Penulis tertarik menyoroti isu ini karena masih banyak siswa SMA/sederajat, terutama kelas XII, yang belum mengenal pentingnya surat lamaran sebagai bagian dari identitas profesional. Di tengah tren rekrutmen digital dan platform rekrutmen daring, surat lamaran sering dianggap sebagai beban administratif belaka. Padahal, ia adalah dokumen paling personal dalam keseluruhan proses pencarian kerja atau magang pertama.
Relevansinya tak hanya bagi lulusan perguruan tinggi, tapi juga untuk pelajar SMK dan SMA yang hendak langsung bekerja atau mengikuti program vokasi. Di situlah urgensinya: dunia pendidikan menengah harus mulai mempersiapkan siswa bukan hanya secara akademik, tapi juga dalam keterampilan komunikasi profesional—dimulai dari menulis surat lamaran yang jujur, reflektif, dan mencerminkan karakter.

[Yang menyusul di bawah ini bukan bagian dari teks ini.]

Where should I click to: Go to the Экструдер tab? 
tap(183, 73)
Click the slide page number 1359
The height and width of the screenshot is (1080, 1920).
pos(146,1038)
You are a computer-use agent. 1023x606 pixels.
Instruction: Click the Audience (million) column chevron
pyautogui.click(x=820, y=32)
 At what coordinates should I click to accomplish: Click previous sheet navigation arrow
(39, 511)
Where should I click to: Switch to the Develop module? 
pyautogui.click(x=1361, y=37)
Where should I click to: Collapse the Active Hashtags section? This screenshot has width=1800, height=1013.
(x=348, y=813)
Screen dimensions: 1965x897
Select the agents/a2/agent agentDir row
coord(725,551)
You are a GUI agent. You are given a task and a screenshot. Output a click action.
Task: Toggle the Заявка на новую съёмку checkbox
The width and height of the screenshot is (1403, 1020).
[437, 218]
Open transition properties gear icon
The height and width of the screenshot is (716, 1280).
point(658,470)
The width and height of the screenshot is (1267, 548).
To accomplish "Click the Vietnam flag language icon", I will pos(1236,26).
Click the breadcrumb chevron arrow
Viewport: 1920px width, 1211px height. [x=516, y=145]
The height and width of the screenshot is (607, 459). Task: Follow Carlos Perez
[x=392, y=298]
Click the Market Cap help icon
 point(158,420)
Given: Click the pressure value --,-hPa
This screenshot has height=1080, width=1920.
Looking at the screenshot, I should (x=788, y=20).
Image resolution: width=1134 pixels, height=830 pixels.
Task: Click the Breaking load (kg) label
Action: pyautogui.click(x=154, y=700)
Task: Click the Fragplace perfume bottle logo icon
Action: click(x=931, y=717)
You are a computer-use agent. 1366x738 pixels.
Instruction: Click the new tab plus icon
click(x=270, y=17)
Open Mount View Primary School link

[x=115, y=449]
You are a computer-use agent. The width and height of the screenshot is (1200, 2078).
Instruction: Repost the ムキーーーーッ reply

1. Surat Lamaran Bukan Formulir Kosong
Surat lamaran kerja sering kali dianggap sekadar lampiran administratif. Banyak pelamar menggunakan format seragam dari internet, hanya mengganti nama perusahaan dan posisi yang dilamar. Akibatnya, surat lamaran kehilangan makna komunikatifnya: tak lagi menjadi medium untuk mengenalkan diri, melainkan sekadar daftar isi ulang dari CV. Padahal, surat lamaran adalah titik temu pertama antara pelamar dan perusahaan—ruang awal untuk saling mengenal secara tulus.